— Trecho fornecido —
▶

Há mais de um século, na Rússia revolucionária, Lênin defendia, no VIII Congresso dos Sovietes1, em 1920, que “o socialismo significa os sovietes mais a eletricidade”. A afirmação expressava a convicção de que, uma vez conquistado o poder político pelos sovietes, era fundamental qualificar o projeto produtivo e as formas de vida que o proletariado buscava construir no socialismo. Tratava-se de superar a herança feudal do antigo regime czarista, resistir ao intervencionismo estrangeiro liderado por Estados Unidos, Grã-Bretanha e França, além de enfrentar os contra-revolucionários internos. Em outras palavras, Lênin destacava a centralidade da transformação econômica ancorada no avanço técnico-científico.

Poucas décadas depois, em condições sociais e econômicas que de certa maneira lembravam a Rússia pré-revolucionária — nesse caso, o chamado “século da humilhação”, imposto por Japão e potências européias —, os chineses, liderados por Mao Tse-Tung, mostravam que após uma ampla reforma agrária, a industrialização da China seria condição imprescindível para garantir o “Grande Salto Adiante” e para a envergadura política, econômica e social que a China apresenta nos dias atuais. Esse processo exigiu a ampliação da oferta de energia elétrica, sustentada por mecanismos de controle, coordenação e volumosos investimentos estatais.

◀

— Tarefa 1 —
Indique apenas quantas linhas dos registros contêm a palavra "button", diferenciando maiúsculas de minúsculas.
O trecho e os registros são materiais independentes entre si.

— Registros para localizar itens exibidos —

▶

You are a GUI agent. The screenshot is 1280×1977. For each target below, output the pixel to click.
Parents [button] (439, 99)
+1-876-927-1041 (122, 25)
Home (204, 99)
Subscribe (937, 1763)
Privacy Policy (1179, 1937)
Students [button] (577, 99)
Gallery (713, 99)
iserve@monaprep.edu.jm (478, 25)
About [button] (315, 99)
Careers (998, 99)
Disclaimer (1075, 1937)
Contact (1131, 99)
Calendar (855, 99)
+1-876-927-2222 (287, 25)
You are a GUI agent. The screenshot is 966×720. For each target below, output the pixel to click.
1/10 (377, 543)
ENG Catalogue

◀

— Tarefa 2 —
Responda com base no trecho sobre Lênin, a eletricidade e a industrialização da China:
(a) Em que congresso e em que ano Lênin fez a afirmação sobre o socialismo?
(b) Que países lideraram o intervencionismo estrangeiro?
(c) Quem impôs à China o chamado "século da humilhação"?

— Resultado correto 1 —
3

— Resultado correto 2 —
(a) No VIII Congresso dos Sovietes, em 1920.
(b) Estados Unidos, Grã-Bretanha e França.
(c) O Japão e as potências europeias.